Setting up EKS-Anywhere cluster on Baremetal servers in Equinix

abhiniveshjain

abhiniveshjain

Posted on January 13, 2023

Setting up EKS-Anywhere cluster on Baremetal servers in Equinix

Introduction

EKS-Anywhere on Baremetal is AWS feature that was recently released. With this, AWS Elastic Kubernetes Service (EKS) can be setup on all supported baremetal Hardware models. This article covers the EKS-A baremetal setup on Equinix based Baremetal servers.

Pre-requisites

  • Equinix account
  • Organization in Equinix account
  • Project in Equinix account
  • Personal ssh key
  • Personal API key
  • EC2 instance

Equinix account creation and configuration

First create an Equinix account, this will require Credit card details. Once account is created, you should create an Organization and Project.
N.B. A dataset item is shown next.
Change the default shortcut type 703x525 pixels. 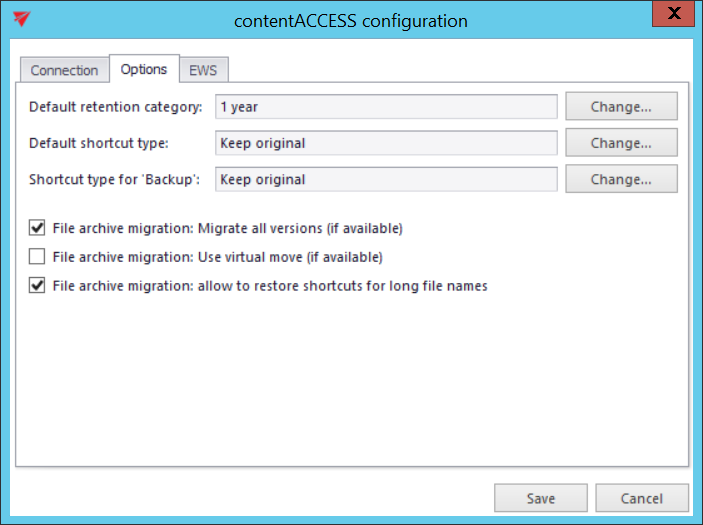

If you have credit voucher, then apply it via Console->Settings->Billing before you start provisioning machines. It is shown below.

Image description

Organization creation and project creation is very straightforward operation.

Personal SSH Key addition

You can add personal SSH and personal API key by clicking on your profile .

Image description

If you are generating ssh keys from Putty, then remember to use Open-SSH key format for public key and copy that while adding key in your Equinix account. In Putty, it is at the top as shown below.

Image description

If you try copying putty public key, then you will get an error “not a valid public key”

If you don’t perform the step of adding personal SSH key, then deployment will fail with below error.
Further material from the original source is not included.